Coinbase, in a petition to the US Securities and Exchange Commission (SEC), has sought clarity on regulations surrounding the trading of digital assets. The crypto exchange requested the regulator to provide rules to identify which digital assets it considers to be securities.
The petition described digitally native securities as being recorded and transferred via distributed ledger technology without reliance on centralized certified forms of ownership that characterize traditional financial instruments. It stated that transactions are executed and settled in real-time, permanently recorded on blockchains, and visible with equal access to all market participants. The petition highlighted that many of the SEC’s rules governing traditional assets are incomplete and unsuitable.
Coinbase believes that the US does not currently have a functioning market in digital asset securities because of a lack of a clear and workable regulatory regime.
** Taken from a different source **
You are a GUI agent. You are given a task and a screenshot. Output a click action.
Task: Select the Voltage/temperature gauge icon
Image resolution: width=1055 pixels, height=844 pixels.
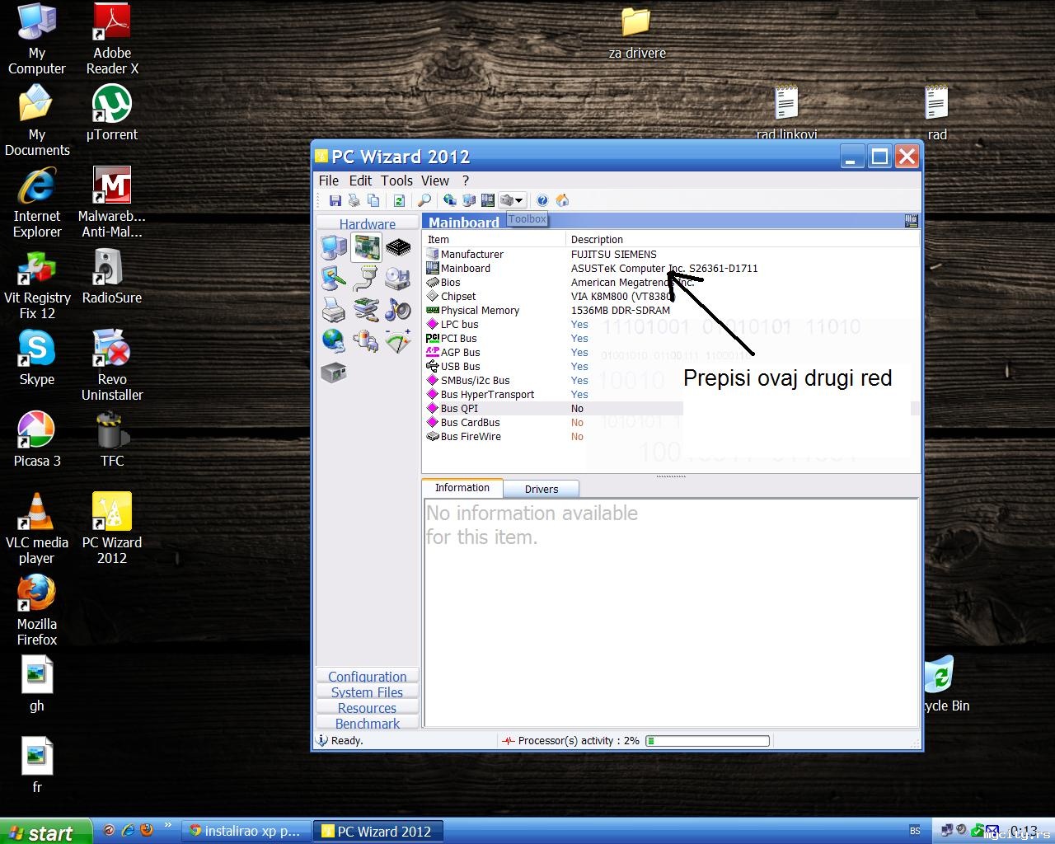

Gary Gensler, the SEC chair, says most digital assets qualify as securities. As such, it requires registration with the regulator. However, the watchdog has refused to positively identify each token that fits the securities definition. SEC argues that it has done the same for other markets as well. It has labeled nine tokens, with the largest being an Ethereum-based token called Amp, as securities.
Carolyn M. Welshhans, Acting Head of SEC’s Crypto Assets Unit, in a statement, said the defendants (former Coinbase product manager Ishan Wahi, his brother, and a friend of insider trading) collectively earned over $1.1 million in illegal profits. They had engaged in an alleged insider trading scheme that used material, non-public information to trade ahead of Coinbase listing announcements.